2. The clinical record for Pt. #2 was reviewed on 8/2/16. The clinical record of Pt#2 was reviewed on 6/20/17 at approximately 10:45 AM. Pt#2 was admitted to the LTAC on 6/14/17 with a diagnosis of Respiratory Failure.
On 6/14/17 at 11:00 PM Registered Nurse (E#9) initiated a soft limb restraint on Pt#2's right arm. There was no order for the soft limb restraint.
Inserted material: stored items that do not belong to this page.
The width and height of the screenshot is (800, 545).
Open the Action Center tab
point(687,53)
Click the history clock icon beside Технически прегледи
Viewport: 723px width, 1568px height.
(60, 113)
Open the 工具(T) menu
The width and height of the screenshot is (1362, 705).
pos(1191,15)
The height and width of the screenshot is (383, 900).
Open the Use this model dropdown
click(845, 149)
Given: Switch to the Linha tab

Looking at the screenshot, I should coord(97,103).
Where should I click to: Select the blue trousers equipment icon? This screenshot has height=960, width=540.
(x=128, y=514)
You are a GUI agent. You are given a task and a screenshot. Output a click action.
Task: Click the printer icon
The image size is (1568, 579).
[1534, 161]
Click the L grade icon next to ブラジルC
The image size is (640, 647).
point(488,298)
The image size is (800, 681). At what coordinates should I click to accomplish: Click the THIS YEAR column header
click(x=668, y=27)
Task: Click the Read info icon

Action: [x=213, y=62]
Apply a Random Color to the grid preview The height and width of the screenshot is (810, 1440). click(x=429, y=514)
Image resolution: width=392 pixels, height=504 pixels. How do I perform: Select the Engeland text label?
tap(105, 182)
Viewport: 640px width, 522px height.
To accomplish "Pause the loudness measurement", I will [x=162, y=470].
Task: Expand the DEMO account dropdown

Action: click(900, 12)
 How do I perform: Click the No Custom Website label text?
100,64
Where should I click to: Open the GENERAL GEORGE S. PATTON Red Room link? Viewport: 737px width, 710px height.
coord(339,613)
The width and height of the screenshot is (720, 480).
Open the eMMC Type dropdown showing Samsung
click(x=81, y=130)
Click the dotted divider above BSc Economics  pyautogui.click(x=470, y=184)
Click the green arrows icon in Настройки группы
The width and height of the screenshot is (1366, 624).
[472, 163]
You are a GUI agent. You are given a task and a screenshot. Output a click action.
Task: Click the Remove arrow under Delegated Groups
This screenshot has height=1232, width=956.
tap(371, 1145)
3. On 6/20/17 at approximately 11:00 AM, an interview was conducted with the Director of Quality (E#2). E#2 had reviewed Pt #2's record and stated that "A physician order is to be obtained when restraints are applied."
Tag No.: A0176
Based on document review and interview, it was determined for 2 of 5 (MD-Medical Doctor #2 and MD #5) physicians whom have the ability to order the use of violent and/or non-violent restraints, the Long Term Acute Care (LTAC) Hospital failed to ensure MD's ordering restraint and/or seclusion had a working knowledge of the Hospital's policy. This has the potential to affect all inpatients serviced by the LTAC with an average daily census of 25.
Findings include:
1. The LTAC policy titled "Restraint Use" (revised 3/2017) was reviewed on 6/21/17 at approximately 11:30 AM. The policy stated "Training Of Staff ... 2. Physician's who order restraints shall be trained in the requirements of this policy and shall demonstrate a working knowledge of this policy through ongoing compliance."
2. The physician (MD#2 and MD#5) files were reviewed on 6/21/17 at approximately 1:40 PM with the Medical Staff Coordinator (E#7). The Chief Clinical Officer (E#1) and Director of Quality (E #2) were also present. The files of MD#2 and MD#5 lacked documentation the physicians had been trained and had a working knowledge of the LTAC's restraint policy.
a. MD#2- initial appointment 11/18/12 and reappointed 11/16/16.
b. MD#5- Initial appointment 11/29/11 and reappointed 12/4/16.
3. An interview was conducted with The Chief Clinical Officer (E#1) and Director of Quality (E #2) on 6/21/17 at approximately 1:40 PM.
E#1 and E #2 were in agreement that both physicians had no documentation to verify initial and/or updated restraint use education.